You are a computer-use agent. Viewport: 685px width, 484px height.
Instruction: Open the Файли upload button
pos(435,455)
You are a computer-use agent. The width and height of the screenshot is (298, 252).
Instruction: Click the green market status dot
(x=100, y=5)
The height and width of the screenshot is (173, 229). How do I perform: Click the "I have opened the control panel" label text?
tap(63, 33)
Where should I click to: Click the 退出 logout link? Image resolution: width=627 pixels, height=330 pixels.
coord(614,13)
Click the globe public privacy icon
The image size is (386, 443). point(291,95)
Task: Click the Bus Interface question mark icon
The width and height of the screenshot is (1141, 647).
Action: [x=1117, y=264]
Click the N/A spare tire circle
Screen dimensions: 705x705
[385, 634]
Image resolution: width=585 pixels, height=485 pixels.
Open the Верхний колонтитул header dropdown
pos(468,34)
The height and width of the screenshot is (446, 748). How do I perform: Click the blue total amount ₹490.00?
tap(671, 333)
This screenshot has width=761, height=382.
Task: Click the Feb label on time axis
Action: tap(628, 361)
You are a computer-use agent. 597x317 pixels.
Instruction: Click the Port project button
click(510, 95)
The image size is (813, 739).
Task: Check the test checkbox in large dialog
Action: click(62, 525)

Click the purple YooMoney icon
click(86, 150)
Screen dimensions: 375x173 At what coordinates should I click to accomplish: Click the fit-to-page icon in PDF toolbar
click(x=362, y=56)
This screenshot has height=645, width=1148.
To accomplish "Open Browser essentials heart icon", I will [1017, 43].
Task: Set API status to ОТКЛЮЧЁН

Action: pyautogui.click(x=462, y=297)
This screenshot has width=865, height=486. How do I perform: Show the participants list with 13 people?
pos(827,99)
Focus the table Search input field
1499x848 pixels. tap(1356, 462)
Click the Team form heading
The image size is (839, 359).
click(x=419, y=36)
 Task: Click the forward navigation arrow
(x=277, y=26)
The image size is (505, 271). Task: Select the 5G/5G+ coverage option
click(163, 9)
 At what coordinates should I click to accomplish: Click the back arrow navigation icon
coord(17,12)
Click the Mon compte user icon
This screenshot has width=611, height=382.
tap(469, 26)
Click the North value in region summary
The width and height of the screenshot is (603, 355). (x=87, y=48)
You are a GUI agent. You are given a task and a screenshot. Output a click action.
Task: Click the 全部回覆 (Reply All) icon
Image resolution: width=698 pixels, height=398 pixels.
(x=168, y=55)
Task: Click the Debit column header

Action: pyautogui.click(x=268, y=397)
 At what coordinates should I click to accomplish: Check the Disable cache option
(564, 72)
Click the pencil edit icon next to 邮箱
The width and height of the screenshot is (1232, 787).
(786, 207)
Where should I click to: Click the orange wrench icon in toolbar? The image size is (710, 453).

========

* **Task requirements**: Please find every line in the records that contains the word "computer", and copy it out.

* **Written reply**:
You are a computer-use agent. Viewport: 685px width, 484px height.
You are a computer-use agent. The width and height of the screenshot is (298, 252).
You are a computer-use agent. 597x317 pixels.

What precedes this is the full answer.